* [Passage]:

# # #

The Department of Sciences at the Faculty of Natural and Applied Sciences (FNAS), Notre Dame University-Louaize (NDU), organized on March 22, 2018, a lecture titled, “Fish Fossils of Lebanon- Richness of the Geological Past,” presented by Pierre Abi Saad, a renowned international paleontologist, author of several books on fish fossils in Lebanon, and owner of the Memoires du Temps museum in Byblos.

Abi Saad introduced the various types of fish fossils, where they were explored, and how they were preserved.

An avid fossil hunter since the age of five, he explained that fossils are formed through the occurrence of acid rain. Acid rain causes a Bloom of the phytoplankton in the water; these organisms release toxins and deplete the water of all the oxygen upon decomposition; thus, poisoning the aquatic life including the fish. This sudden death of fish and the lack of time to decompose, as they are being covered up with sediment, lead to fossilization. The following displacement of plate boundaries and orogenic process – mountain uplift –exposes the deep sea deposits rich in fossils upward to thesurface of the Earth. Most 100- million-year-old fossils are found in the area around Byblos (Hgula, Haqil, and Al Nammoura), where more than 1,200 species have been discovered of which 400 have been identified. Compared to the United States, however, where only 29 species have been identified, the fish fossils of Lebanon are a treasure of a high scientific value. Abi Saad also reports that Lebanon has the world’s largest diversity of fish fossils.

# # #

* [Dataset entries]:
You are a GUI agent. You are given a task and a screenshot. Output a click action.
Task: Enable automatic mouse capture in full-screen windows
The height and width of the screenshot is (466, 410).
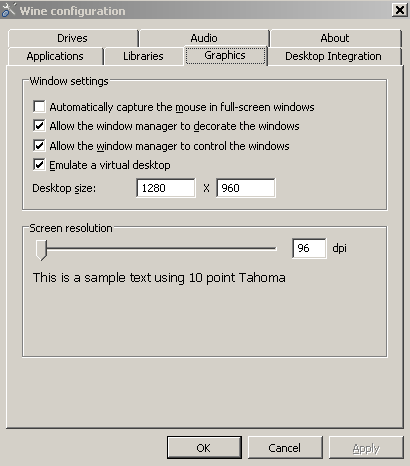[x=39, y=107]
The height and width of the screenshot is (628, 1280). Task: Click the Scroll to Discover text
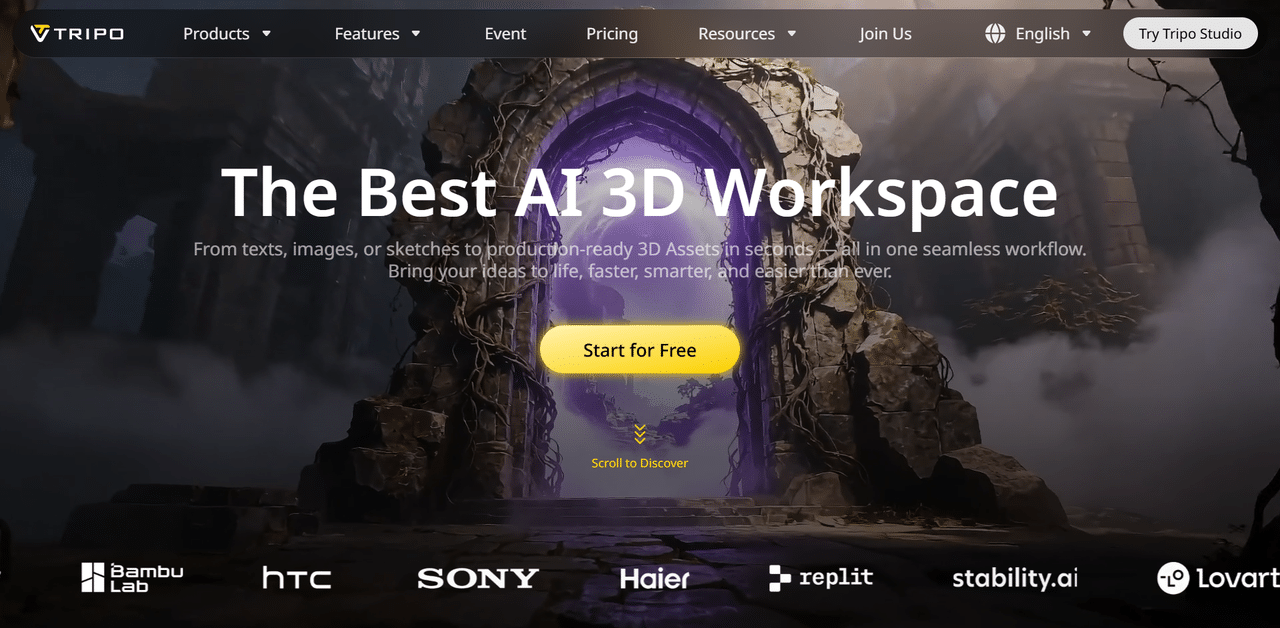click(x=640, y=462)
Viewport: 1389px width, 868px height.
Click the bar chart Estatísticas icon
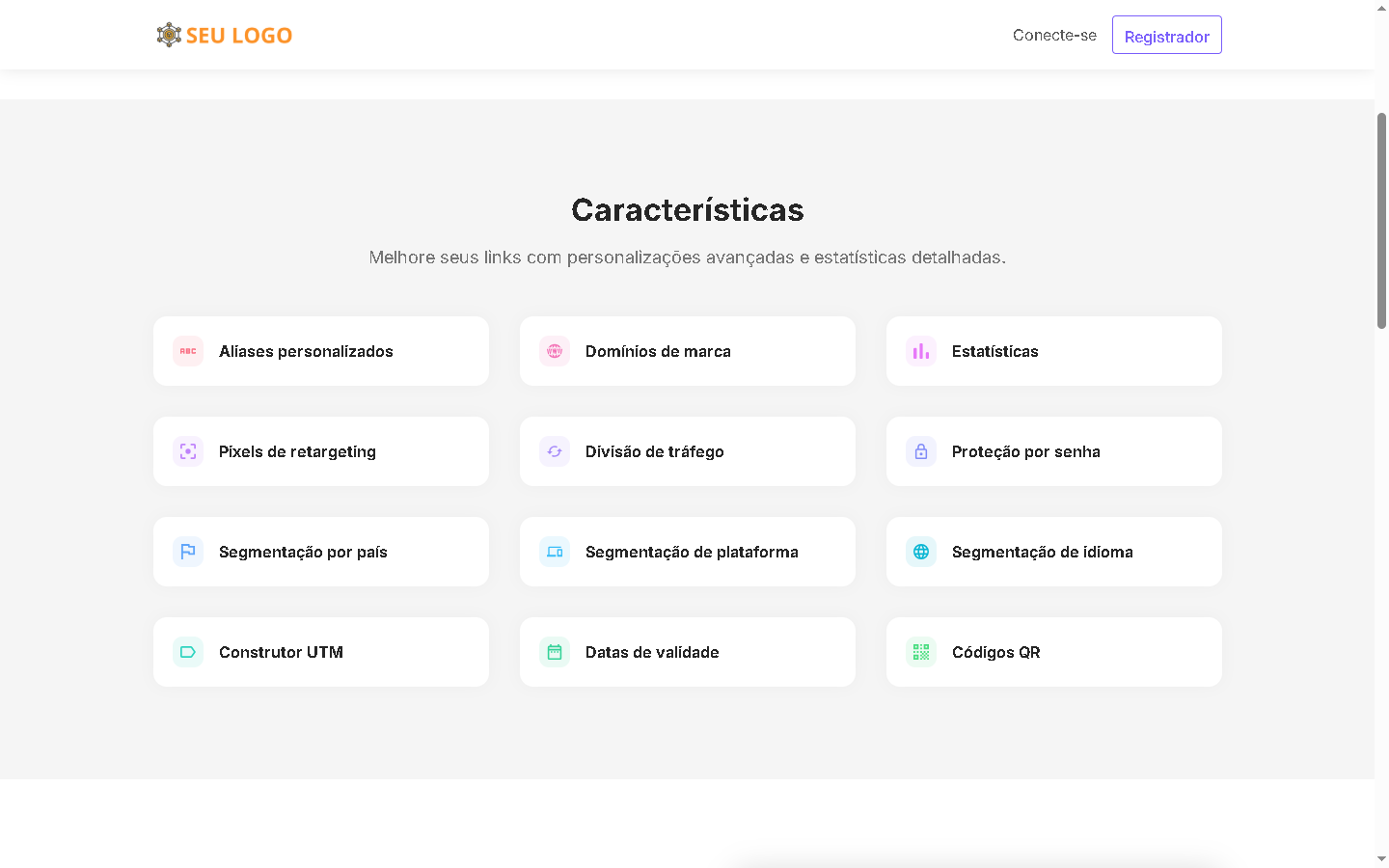point(921,351)
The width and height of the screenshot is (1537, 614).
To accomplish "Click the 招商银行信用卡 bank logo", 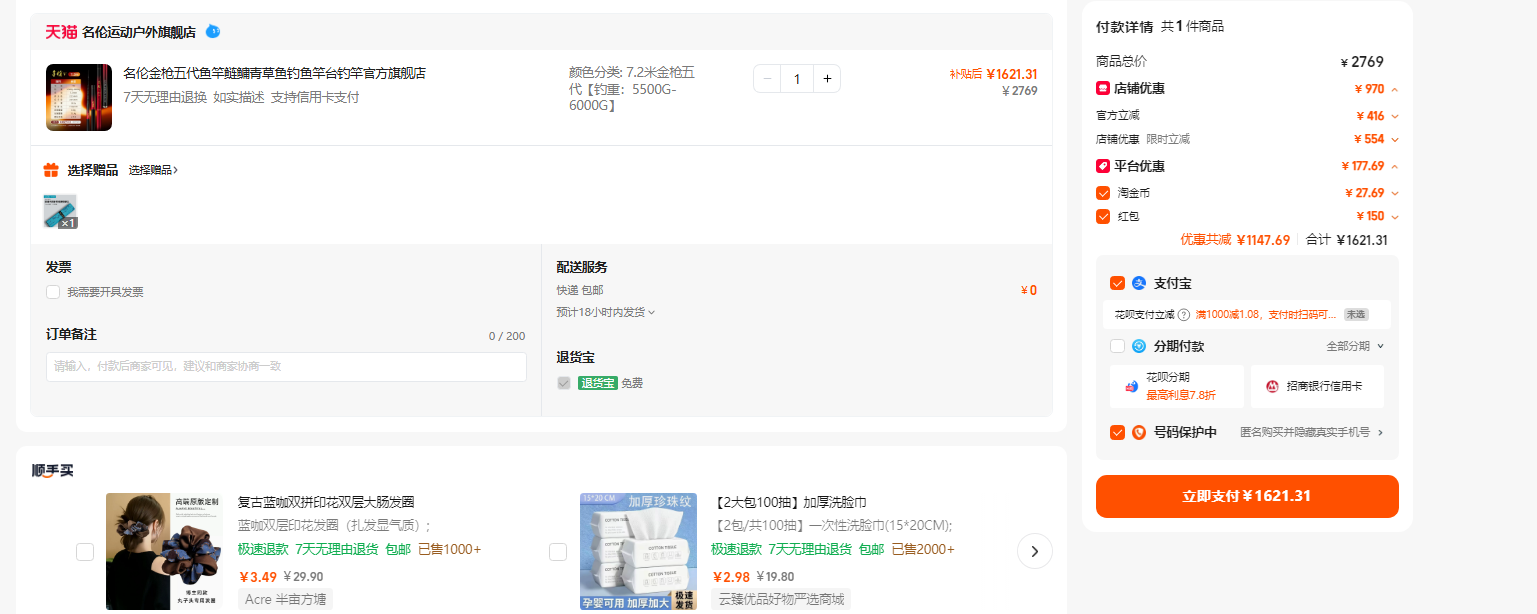I will 1272,386.
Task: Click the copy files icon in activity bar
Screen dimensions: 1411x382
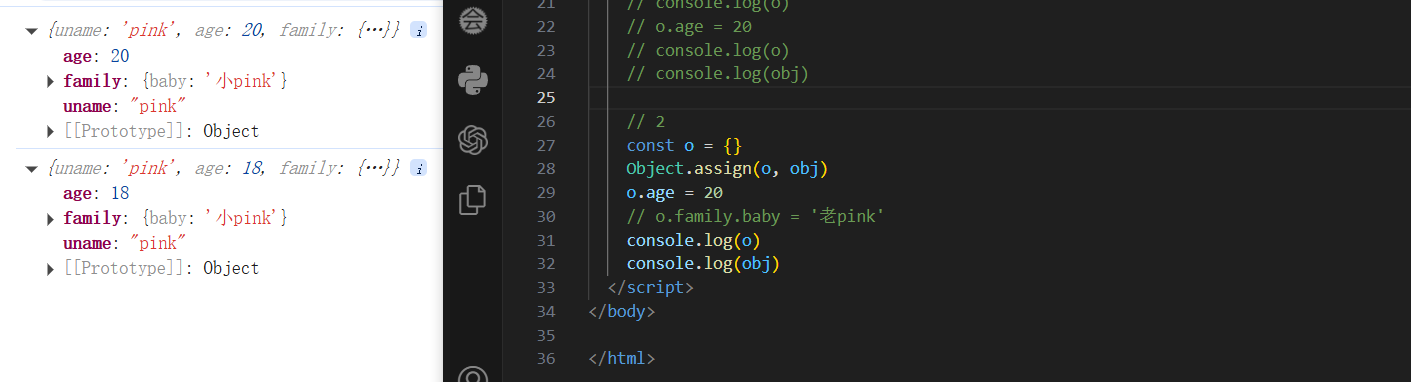Action: pyautogui.click(x=473, y=200)
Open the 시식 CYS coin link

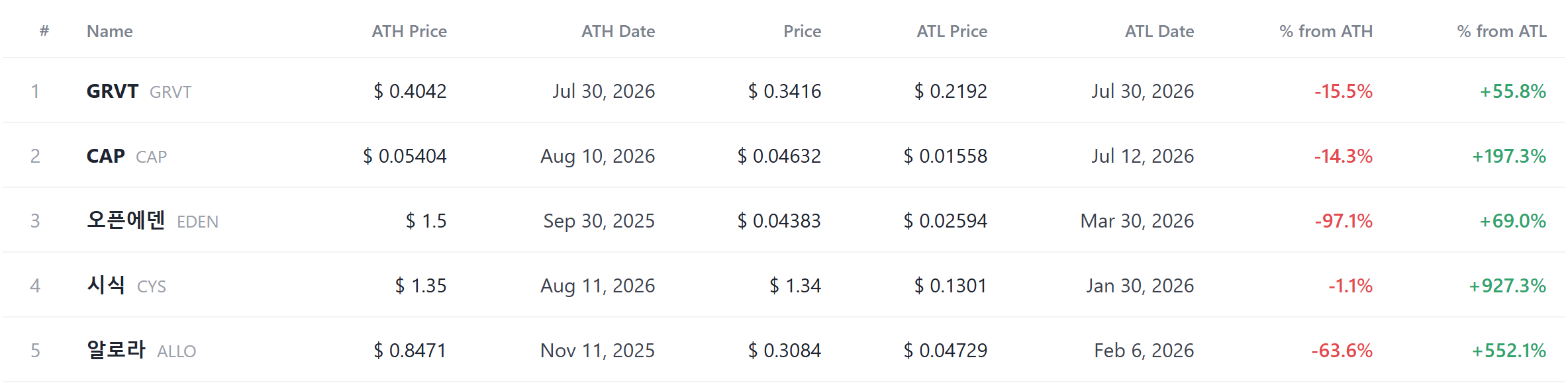pyautogui.click(x=126, y=285)
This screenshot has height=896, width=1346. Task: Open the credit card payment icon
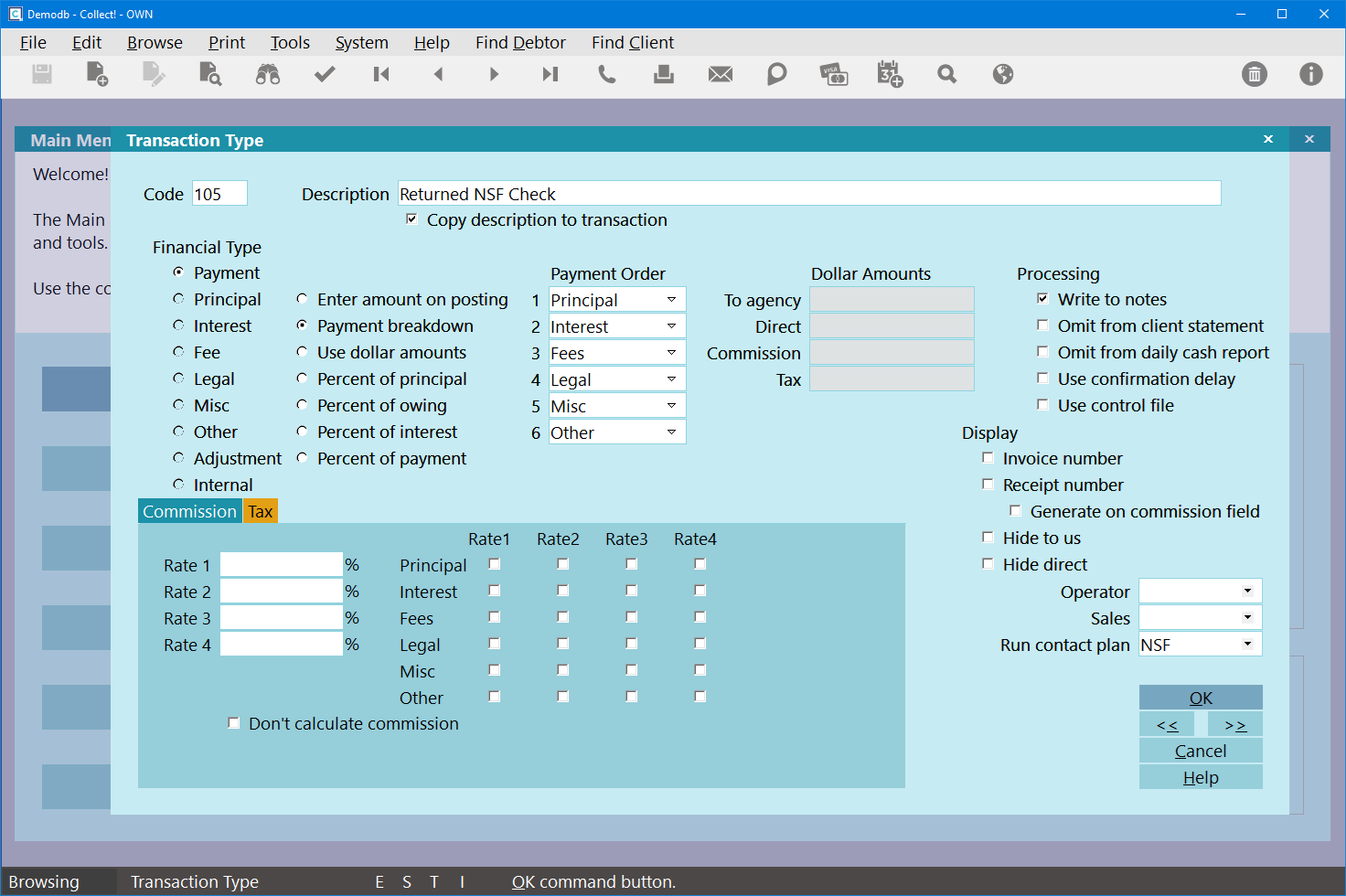coord(833,74)
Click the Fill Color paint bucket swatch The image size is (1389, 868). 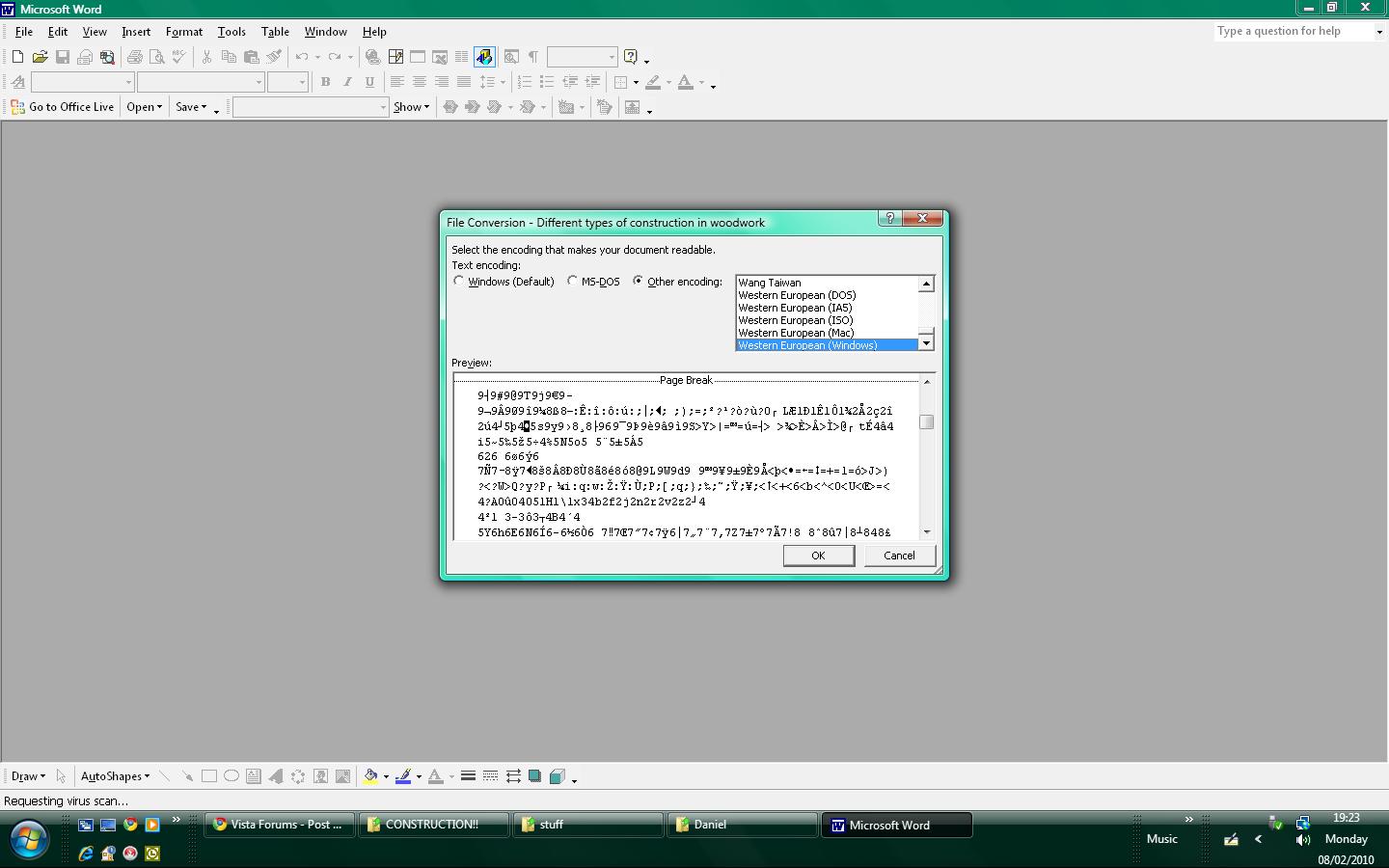pyautogui.click(x=370, y=776)
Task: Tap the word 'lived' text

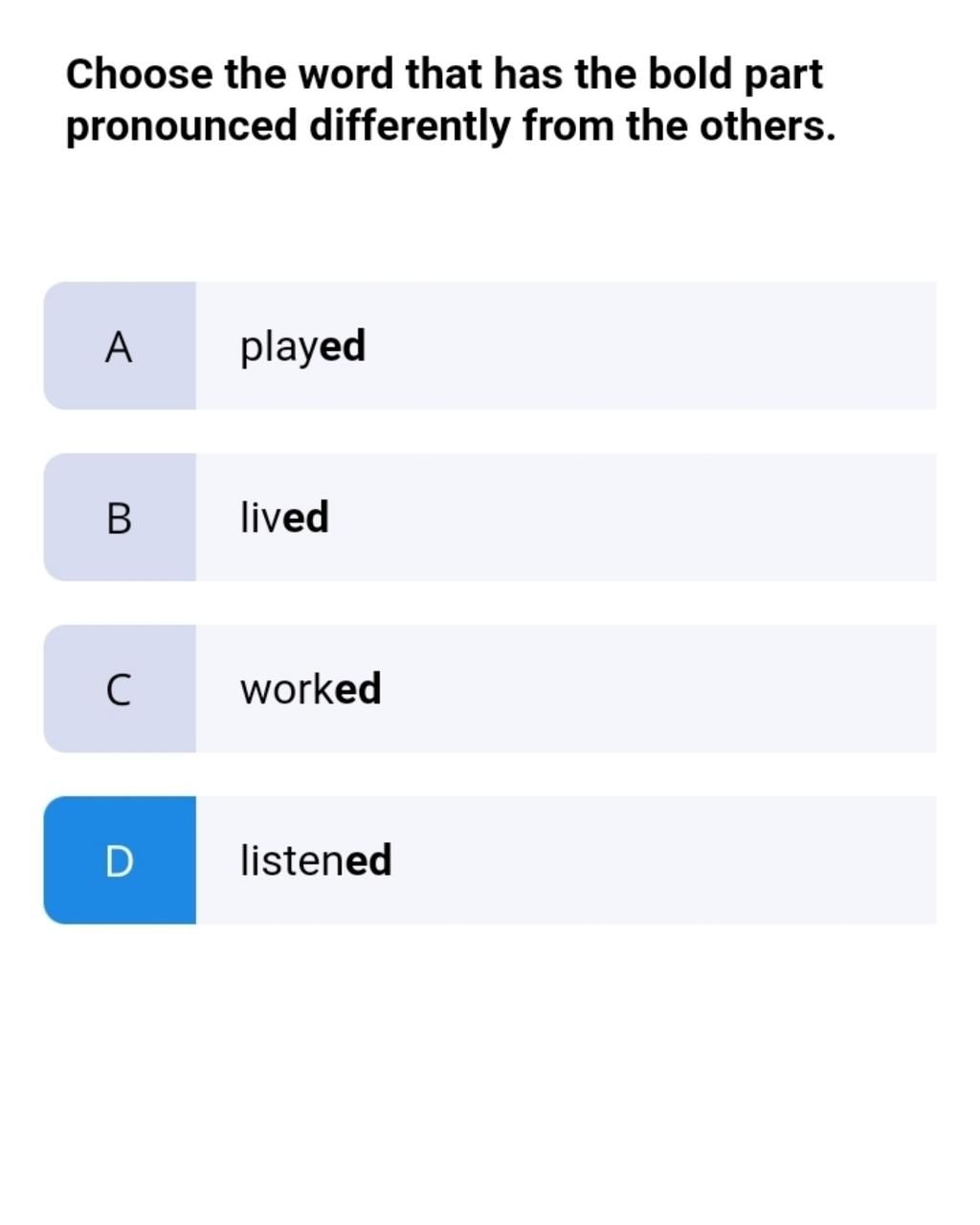Action: (x=284, y=517)
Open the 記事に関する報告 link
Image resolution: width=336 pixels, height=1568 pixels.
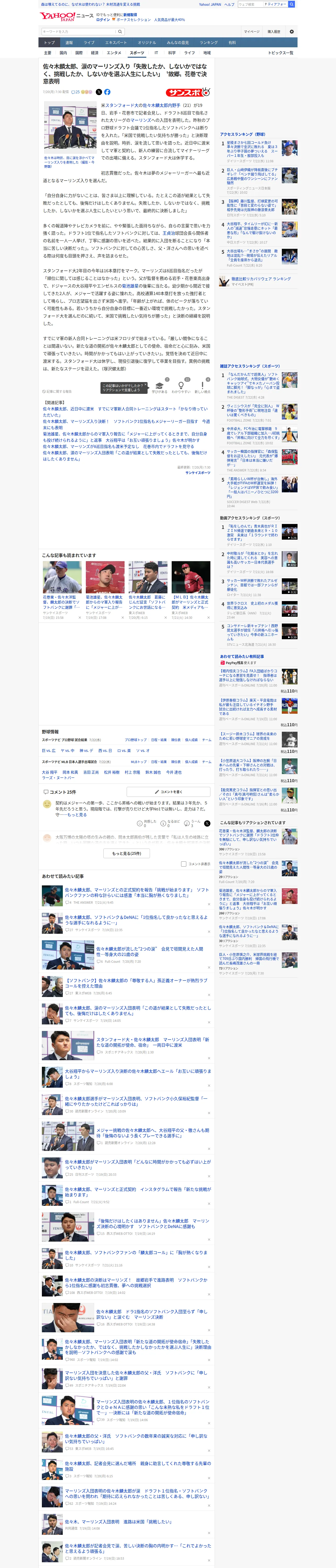click(57, 391)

# # #

* [Work to complete]: Continue the report on the lecture about Lebanon's fish fossils, starting after its last sentence. The material has nothing to do with the lecture report.

* [Output below]:
The rocks of the fish fossils’ deposits are composed of limestone with poorly-cemented grains containing less than ten percent silt, which produced tablets rich in silica. A red or brown colored rock layer can be an indicator for the presence of fish fossils. Striking the edges of the rock with a hammer and chisel, precisely with equal taps until it cracks open, perfectly preserved fish fossils are revealed; the journey of the fossil then continues to a well-equipped fish fossil laboratory, to be cleaned, studied, and identified by specialists: Eurypholis, Cyclobatis, Rhinobatos, Enchodus, shrimps, Eel, sharqs, flying fish among many other fossilized species.

Mr. Abi Saad experience: "It's like fishing. You wait and wait and when you catch that big fish you're happy. But fossils are more magical because instead of catching an ordinary fish, you catch a mermaid."